Integration of the carbon-fiber heater into the imaging cradle was straightforward, and the low space requirement of the heater allowed the imaging to be performed in the smallest RF coil appropriate for whole-body imaging. The carbon-fiber heating element reduced SNR by ∼15%–20%, equating to the use of an ∼30-mm, rather than the 26-mm, diameter coil assuming that SNR is proportional to 1/coil volume (6). While the use of larger RF coils may allow temperature maintenance using circulating fluids in MRI, they are not necessarily an option in space-limited, small-bore collimators for PET and SPECT imaging, or when direct access to the animal is required. In such cases, the heating system described provides an elegant solution.

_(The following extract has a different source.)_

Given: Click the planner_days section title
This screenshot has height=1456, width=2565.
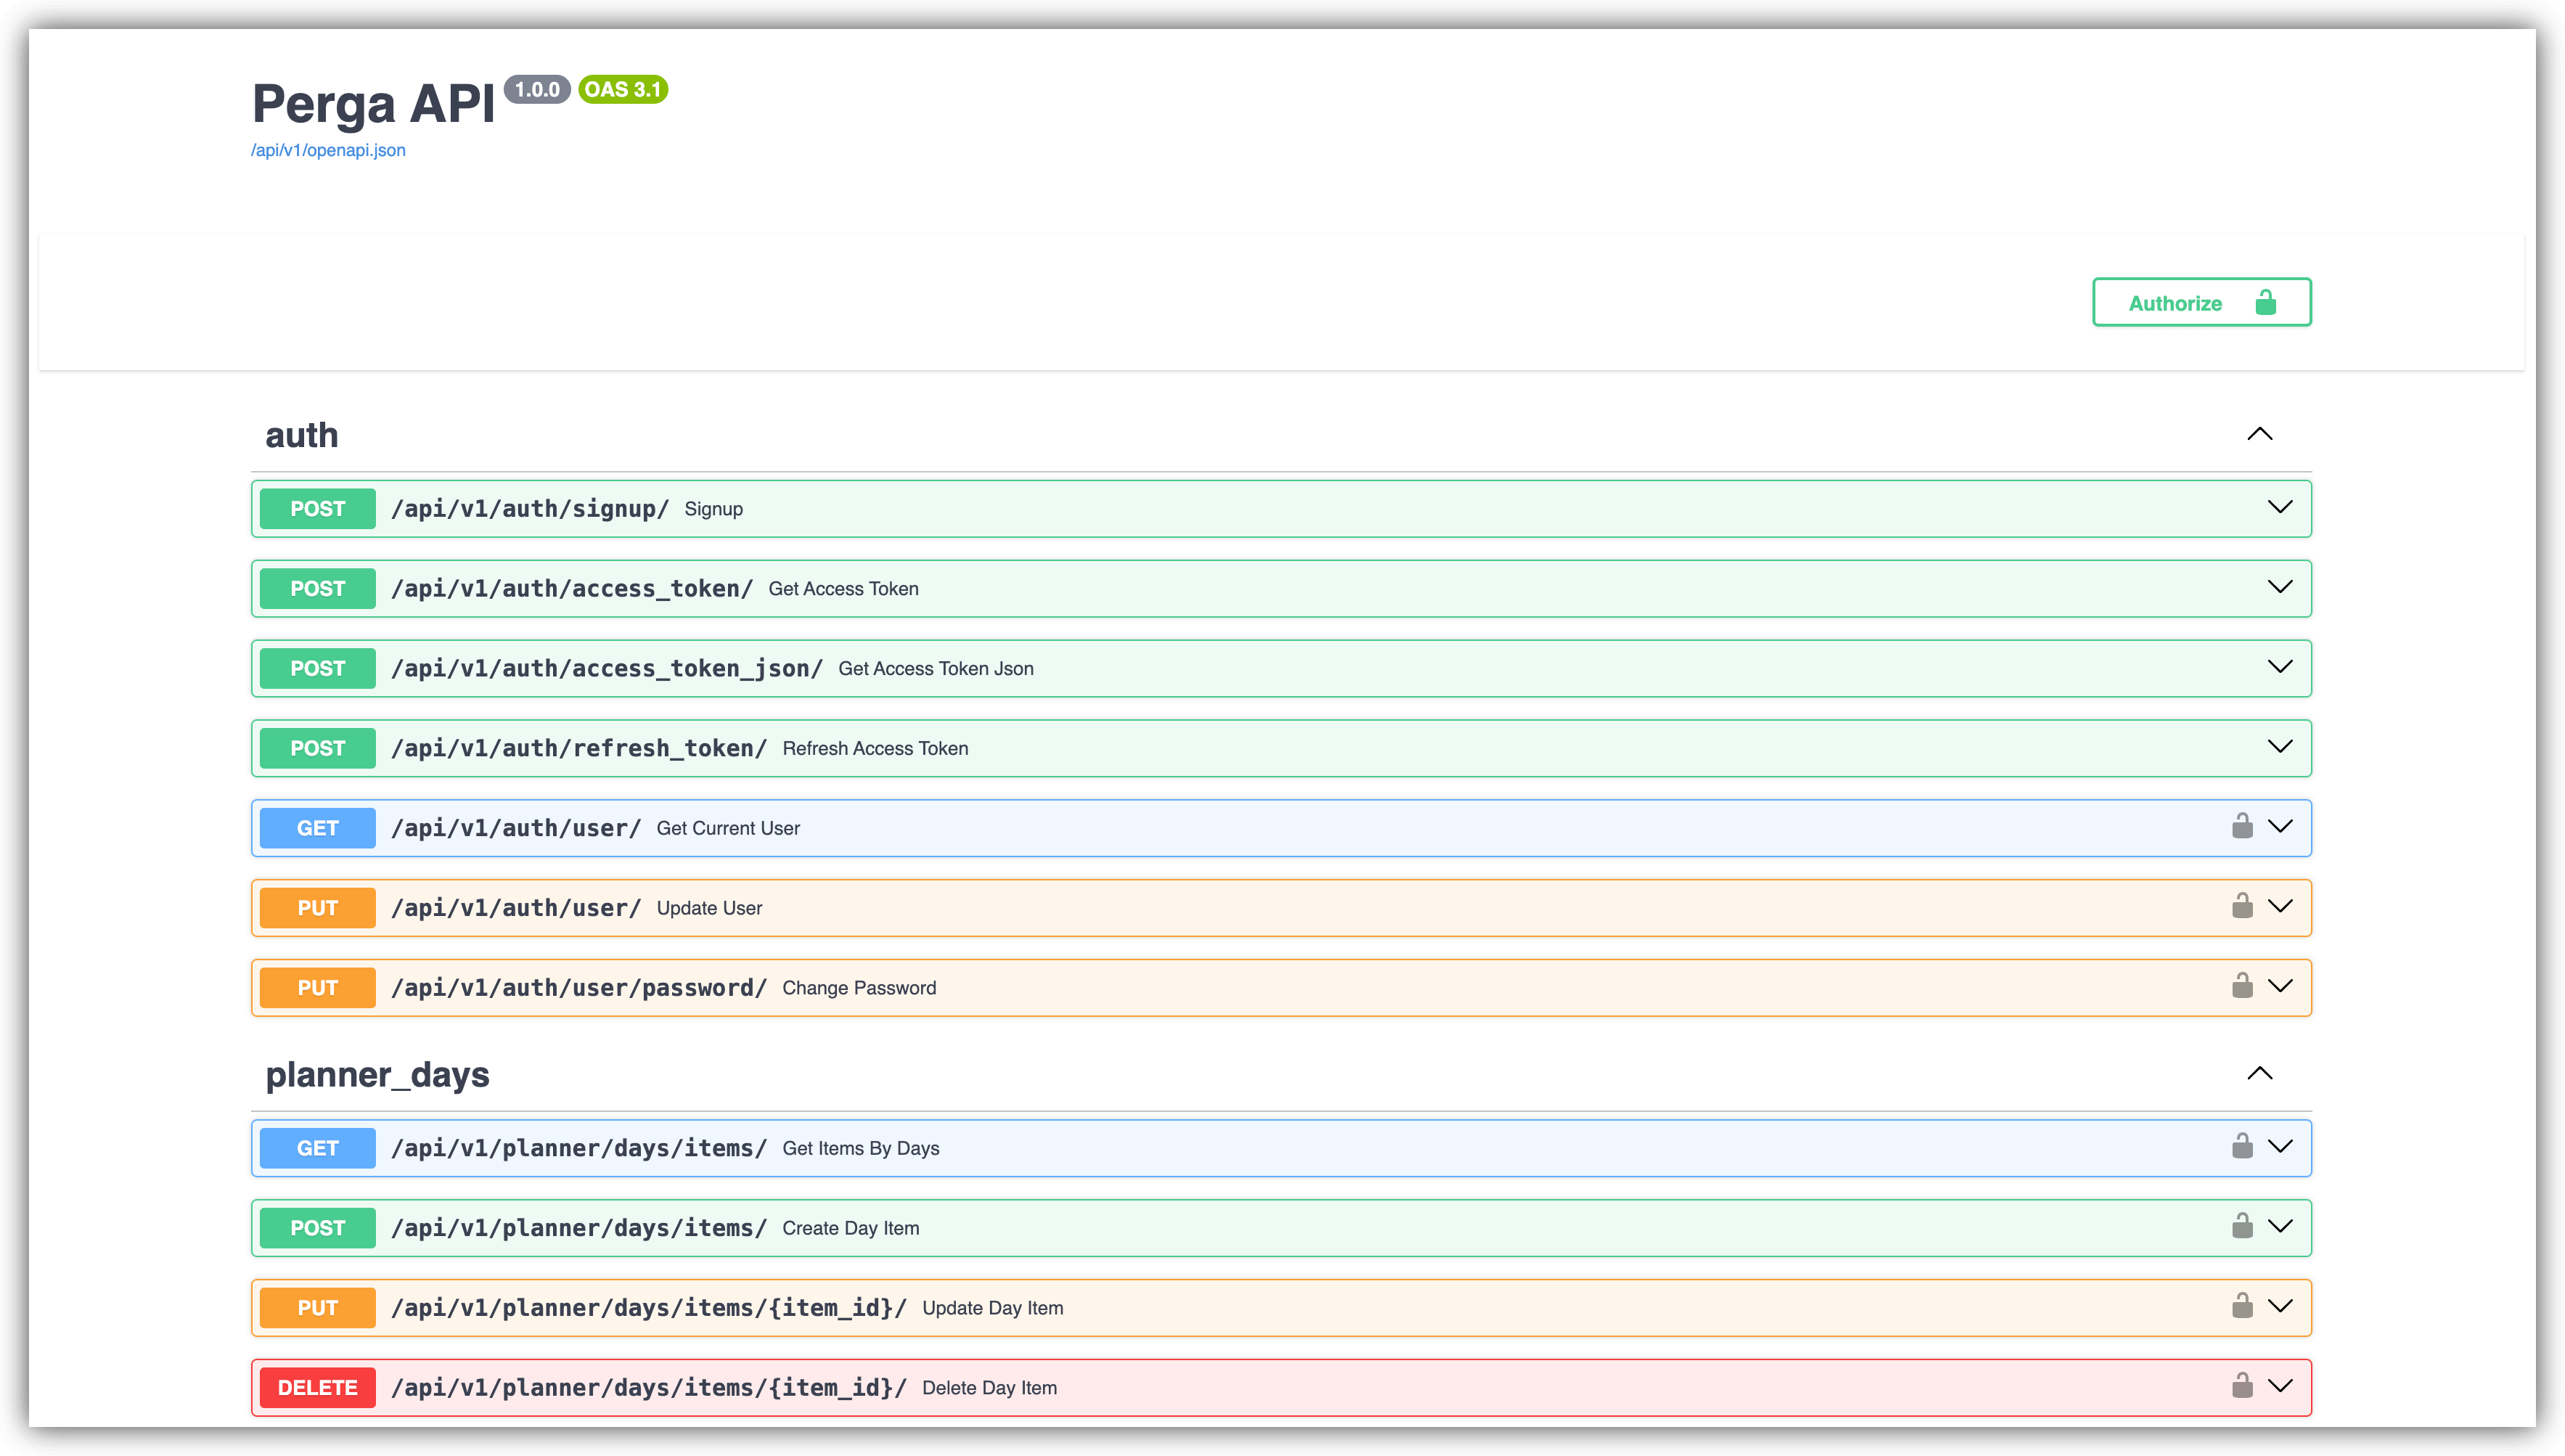Looking at the screenshot, I should [x=376, y=1074].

Moreover, by using CAD software in conjunction with a 3D plastic printer, it is very simple to design and deploy imaging cradles that feature integrated carbon-fiber heater elements. In our facility, we have produced many replicates of the heater element, which are then integrated into several different shapes and sizes of cradles, each of which has identical spaces and mounting points for the heater elements. The cradles also have integrated locating adaptors so that they can be easily positioned on scanners supplied by different manufacturers, each with their own bespoke mounting systems. Having performed the scans, the undistorted MR and CT images could be registered using a simple rigid-body registration. As the CT, SPECT, and (PET)SPECT images were generated within the same system, it was straightforward to overlay the SPECT and (PET)SPECT images onto the MR images and produce the composite image shown in Figure 6. This image shows, to a first approximation, blood volume from DCE-MRI, glucose distribution, and renal excretion to the bladder from FDG (PET)SPECT, renal excretion to the bladder of 111In-citrate from SPECT, and anatomical definition of the skeleton from CT.
In conclusion, carbon-fiber sheet resistors powered with high-frequency AC allow homeothermic maintenance that is compatible with multimodality imaging using MR, CT, PET, and SPECT. The heater is small, and easy to produce, and integrate into cradles for multimodal imaging.